Bad news: с дисклеймером «личное восприятие» я скажу, что «Девочка и мертвецы» написаны пессимистом. Это диагноз, но не лекарство. Не знаю, насколько я могу сие вербализовать, но: «Улитка на склоне» — лекарство, и «Гадкие лебеди» — лекарство, и «Сирены Титана» — лекарство. А «Девочка и мертвецы» — диагноз, невзирая даже на девочку Катю и пассажи про искру, потому что логика повествования вся против Кати и против искры. Может быть, дальше, за гранью текста, что-то будет еще, кто-то полетит на Землю, кто-то сделает так, чтобы другие увидели, когда людям больно, но внутри текста все так, как есть, и ничего не меняется, и измениться не может, судя по всему. А пессимизм как неверие в способность человеческой природы к изменению — это довольно страшно, если задуматься. Как бы там ни обстояло дело с этой природой, «если к правде святой мир дороги найти не сумеет, честь безумцу, который навеет человечеству сон золотой» — и Беранже знал, о чем писал. Мы либо пытаемся, либо не пытаемся. То есть: либо мы живы, либо мы мертвы. И, вы понимаете, текст-диагноз — он сам по себе мертв. А текст-лекарство — нет, даже если это плацебо и сон золотой. То есть — мне кажется, что хуже, разобравшись в паскудности мира, описывать эту паскудность как терминальное состояние, чем, даже не разобравшись, полезть все-таки на баррикады и попытаться взять Манхэттен штурмом. Тем более, что люди, которым удается таким макаром, с разбега и с полпинка взять Манхэттен, среди нас очень даже есть.

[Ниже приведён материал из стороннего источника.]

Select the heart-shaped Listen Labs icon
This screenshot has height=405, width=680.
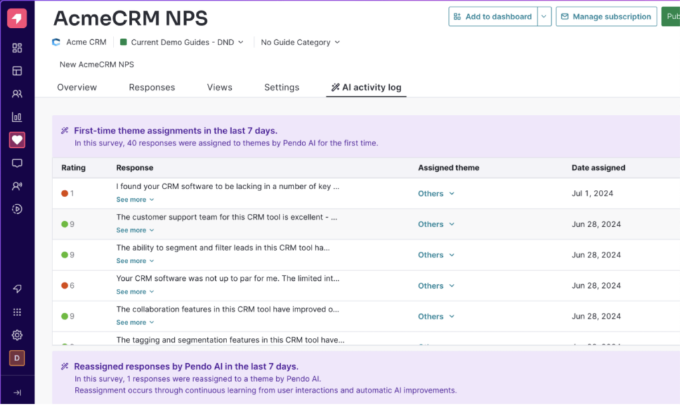coord(17,139)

При этом очень может быть, что попытка создания такого текста сама по себе — жива и важна для автора, но это уже отношения автора с Богом, или в кого и во что он верит. Девочка Катя жива точно. Просто мне со временем стали несколько сомнительны отлично написанные книги, которые мало того что окунают тебя в тотальное несовершенство мира, так еще и не протягивают читателю руку помощи. В финале «Девочки и мертвецов» написано: «Посредством этой фантастической истории автор намеревался разместить рекламу светлого будущего человечества на унылой обложке настоящего. Но, к сожалению, не преуспел». Это честная самооценка (надеюсь, не кокетливая, а откровенная). Не преуспел. Диагноз есть, лекарство — хрен. Не к чему реально стремиться. Идеалы либо где-то около Бога и недостижимы, либо бренны и растоптаны Ионычевыми сапогами.
И не надо говорить о потерянном постперестроечном поколении, которое либо яростно пессимизирует, либо загадочно так парит в «атмосфере важнее сюжета». Мы же все понимаем, что у АБС то, что за текстами, устроено принципиально по-другому, да? И что дело не совсем в СССР, и не в шестидесятниках, и не в крахе будущего как идеи, и не в старом фольклоре, и не в новой волне. А в чем тогда? И что стало с вашими идеалами?